__DIRECTIONS__. Rewrite the rows from the line with "Unfavorite Groupes de ressources via its star" to the line with "click(x=699, y=187)", both included, keeping the requests as they are but scaling every coordinate in the answers by 1.6 and rounding to whole numbers, with halves rounded up. Give only those lines.

__DATA SHOWN__.
***
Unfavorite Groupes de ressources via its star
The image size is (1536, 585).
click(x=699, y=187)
***
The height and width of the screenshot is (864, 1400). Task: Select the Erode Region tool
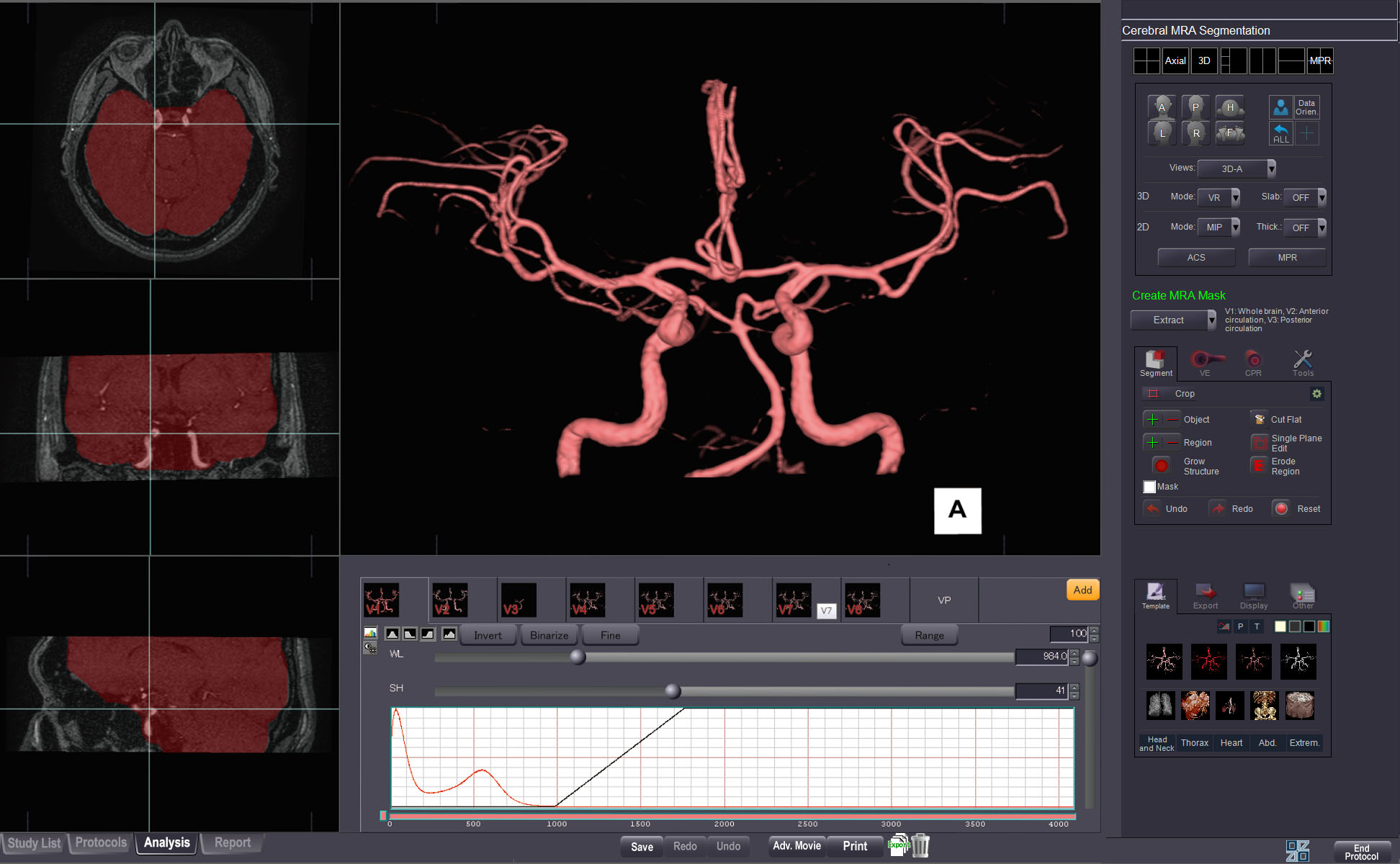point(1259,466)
***
__ANSWER TO THE PROBLEM__.
Unfavorite Groupes de ressources via its star
The image size is (1536, 585).
click(x=1118, y=299)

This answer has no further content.